Wisconsin’s child care system is broken. Residents from all corners of the state experience the challenges of this ailing infrastructure, which was fragile before the pandemic and has worsened significantly since. In light of this reality, Wisconsin Early Childhood Association offers some widely accepted truths.

An average family with children under age 5 spends one-fifth to one-third of their household income on care. Meanwhile, there is an enormous child care supply shortage. About 50 percent of Wisconsin, and 70 percent of rural areas, are child care “deserts,” where there is one regulated slot for every three children under age 5.

Early childhood professionals remain dedicated to the education and care of young children while earning poverty-level wages averaging $11 to $13 an hour with rare access to benefits. Programs operate on razor-thin margins with budgets balanced on parent fees, which do not cover the full cost of care. The result is a blatantly broken business model.
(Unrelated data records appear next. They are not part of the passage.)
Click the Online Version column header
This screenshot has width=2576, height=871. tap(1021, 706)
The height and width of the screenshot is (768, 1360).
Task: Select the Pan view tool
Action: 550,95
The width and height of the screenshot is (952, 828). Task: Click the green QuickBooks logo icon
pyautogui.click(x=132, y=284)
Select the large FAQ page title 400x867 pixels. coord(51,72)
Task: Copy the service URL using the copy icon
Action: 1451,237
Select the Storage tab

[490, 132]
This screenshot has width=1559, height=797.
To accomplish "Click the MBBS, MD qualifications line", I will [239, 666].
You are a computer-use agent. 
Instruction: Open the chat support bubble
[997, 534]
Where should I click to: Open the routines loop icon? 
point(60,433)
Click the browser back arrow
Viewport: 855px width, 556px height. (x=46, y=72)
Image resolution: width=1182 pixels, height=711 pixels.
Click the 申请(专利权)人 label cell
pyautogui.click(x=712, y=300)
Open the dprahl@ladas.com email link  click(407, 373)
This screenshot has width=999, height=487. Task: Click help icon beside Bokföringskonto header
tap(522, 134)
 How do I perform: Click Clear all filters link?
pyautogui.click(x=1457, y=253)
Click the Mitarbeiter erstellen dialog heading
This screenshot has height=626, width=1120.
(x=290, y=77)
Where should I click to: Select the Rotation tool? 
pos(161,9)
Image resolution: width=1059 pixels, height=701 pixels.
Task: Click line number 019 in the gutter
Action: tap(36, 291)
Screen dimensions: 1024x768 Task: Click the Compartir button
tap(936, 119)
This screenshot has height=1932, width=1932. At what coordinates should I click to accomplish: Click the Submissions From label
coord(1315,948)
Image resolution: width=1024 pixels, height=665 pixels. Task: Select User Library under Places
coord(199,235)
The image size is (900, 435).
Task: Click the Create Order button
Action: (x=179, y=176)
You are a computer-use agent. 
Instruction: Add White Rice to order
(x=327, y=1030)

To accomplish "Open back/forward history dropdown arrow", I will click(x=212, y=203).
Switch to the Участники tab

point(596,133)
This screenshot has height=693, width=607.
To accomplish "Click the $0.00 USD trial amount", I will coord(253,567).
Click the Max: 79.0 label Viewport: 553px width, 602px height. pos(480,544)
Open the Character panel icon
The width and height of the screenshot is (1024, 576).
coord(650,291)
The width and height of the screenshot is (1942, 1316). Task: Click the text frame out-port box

These collective challenges create an economic ripple effect of workforce implications.

Even more startling than the data and statistics are first-hand stories we hear all-too regularly:

Parents and caregivers, desperate, and many times in tears, attempting to bribe providers to get their children into child care so they can work.

Working women saying they are leaving their jobs and the workforce entirely due to economic or logistical necessity connected to child care challenges.

Early childhood professionals leaving programs or even the field due to poor compensation, a lack of resources, and burnout.

Companies offering a variety of shifts in a valiant effort to be flexible and retain employees with young children.

Can we agree families pay too much and there isn’t enough care for those who need it? Can we agree early childhood workforce compensation is grossly inadequate and that the business model is unsustainable? Can we agree our child care infrastructure has statewide workforce ramifications?

If the answers are yes, you recognize we cannot afford to continue viewing child care as a free market commodity and that child care is early education and healthy development. The child care workforce is comprised of skilled educators who prepare children for success in K-12 education and the rest of their lives. Child care is workforce development allowing families to work and contribute to business productivity and a healthy economy. Child care is a public good, too important to let struggle and decline.

Since 2020, Wisconsin has received more than $800 million in federal child care pandemic relief funding, which has supported staffing and operations and allowed many programs to stay open and care for children while their parents work. Additional federal funding through the American Rescue Plan Act was distributed to counties and local municipalities, some of which have prioritized child care in their spending.

In 2024, we reach a fiscal cliff when this relief funding expires. Without state investment, the loss of revenue will damage an already fragile system. Wisconsin historically invests the minimum state revenue to leverage its federal child care block grant at just more than $16 million. With nearly 320,000 children under age 5, can Wisconsin do better than a $50 per child investment?

We need county officials and local leaders to share stories of their communities’ child care challenges with policymakers and call for significant state investment. We have seen leaders across Wisconsin establish task forces, councils and committees to understand local child care challenges. We have seen a variety of innovative, community-level solutions develop in partnership with early childhood leaders. While that work is absolutely necessary, now we urgently need a commitment to also advocate for a substantial state investment. Investments will create a Wisconsin where families access affordable high-quality care so they can work and young children can thrive.

Join WECA and its new advocacy initiative, Raising Wisconsin, on this journey to reframe how we view child care access and affordability, child care workforce compensation and the health and well-being of our youngest children and their families. Advocacy for public investment has never been more important than right now.

We have an incredible opportunity to make investments into child care that influence every aspect of life and livelihood in Wisconsin. Let’s work together to make a real, lasting impact.